Key Features and Challenges

  1. Scalability:
    • Handling 250,000 QPS was a significant challenge. To address this, Nginx/OpenResty with Lua was optimized for low-latency, high-throughput processing, and Kinesis was chosen for its ability to scale elastically with traffic.
  2. Data Deduplication:
    • Deduplication was performed at the ingestion layer using Lua scripts and within the streaming and batch processes. This ensured that the dataset was accurate and that data analysis was based on clean, high-quality data.
  3. Batching and Storage Optimization:
    • Storing large amounts of high-frequency data in S3 required efficient batching strategies. Data was written to S3 in compressed batches, with each event tagged for retrieval and analysis downstream.
  4. Real-Time vs Batch Processing:
    • The system balanced real-time processing needs with batch analytics. Openresty handled real-time data streams for immediate processing, while S3 and the data warehouses managed historical data analysis through periodic batch uploads.
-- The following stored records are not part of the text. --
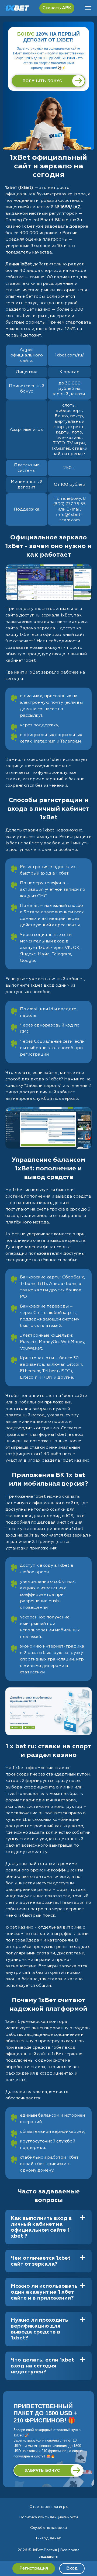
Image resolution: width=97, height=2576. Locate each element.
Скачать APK (57, 8)
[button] (88, 2556)
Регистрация (33, 2568)
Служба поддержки (48, 2528)
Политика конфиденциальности (48, 2517)
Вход (72, 2568)
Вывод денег (48, 2538)
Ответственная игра (48, 2507)
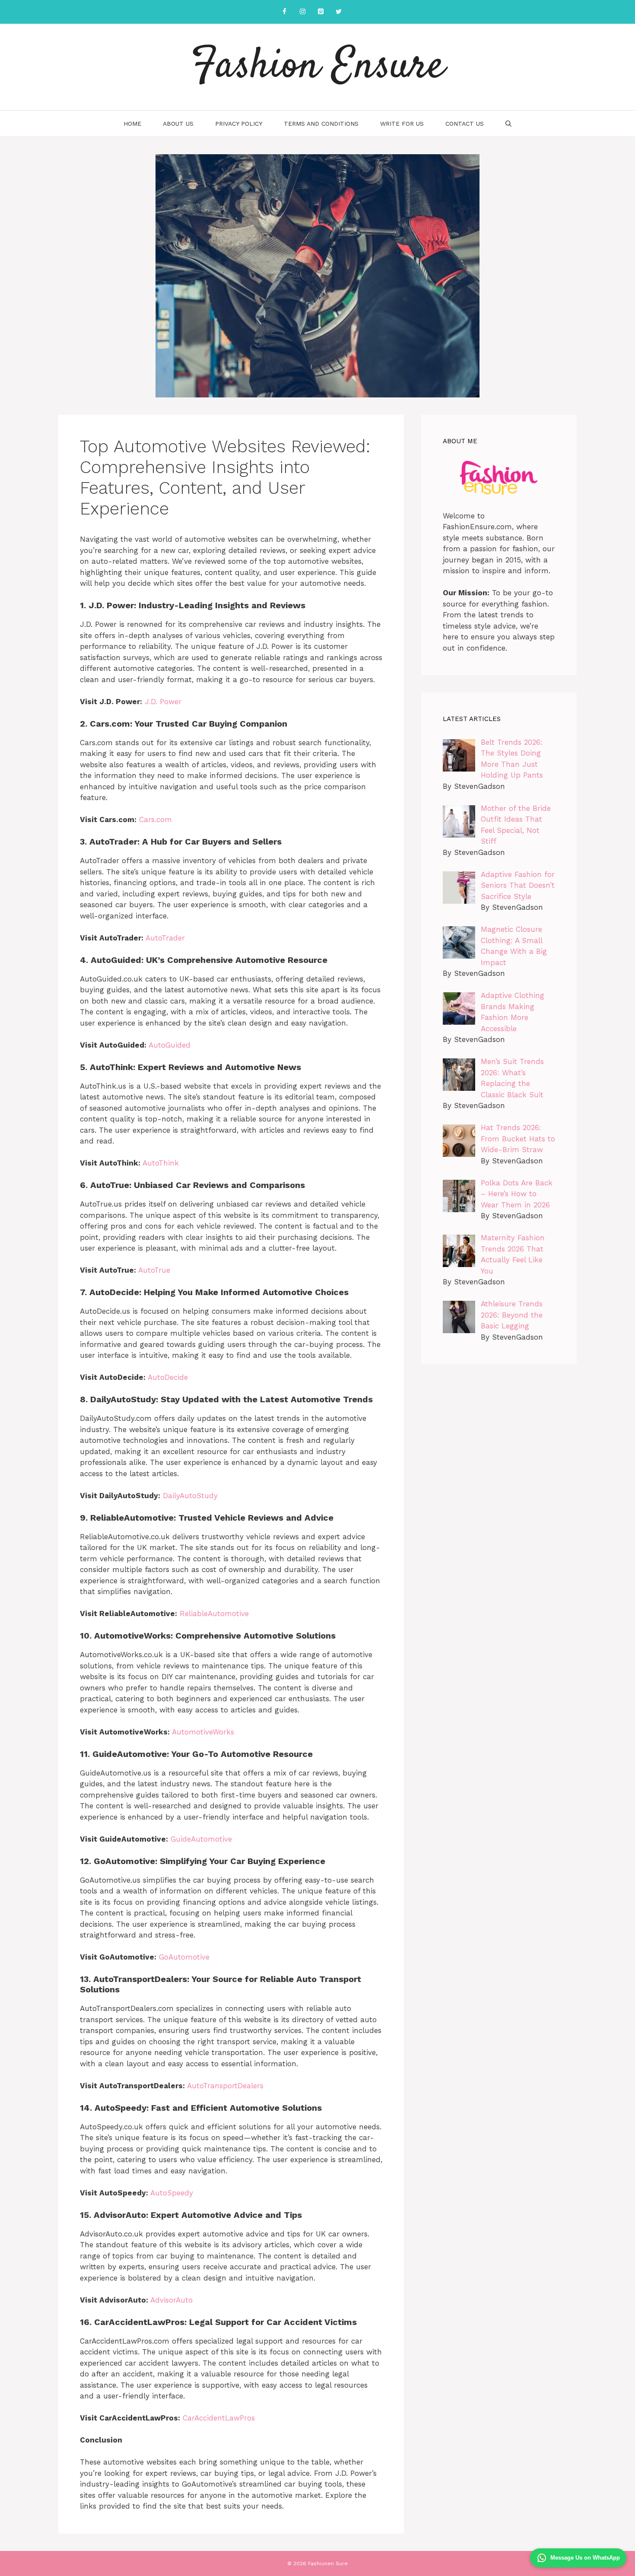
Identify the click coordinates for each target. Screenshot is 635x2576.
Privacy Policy (238, 123)
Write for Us (402, 123)
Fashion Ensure (317, 67)
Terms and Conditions (321, 123)
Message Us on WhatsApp (585, 2557)
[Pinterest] (320, 11)
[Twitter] (338, 11)
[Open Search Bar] (508, 124)
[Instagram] (302, 11)
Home (132, 123)
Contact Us (464, 123)
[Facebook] (284, 11)
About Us (178, 123)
  5. Integration with Machine Learning:
    • The continuous feedback loop between the Sagemaker models, Redis, and Postgres ensured that bidding strategies were dynamically updated based on the latest data. The low-latency architecture of Redis enabled rapid access to real-time pricing parameters, ensuring quick bid responses.
  6. Visualization and Insights:
    • Tableau provided stakeholders with an intuitive, visual interface for analyzing the system’s performance. Custom dashboards tracked everything from bid request volumes to conversion rates, offering deep insights into the effectiveness of the bidding strategy.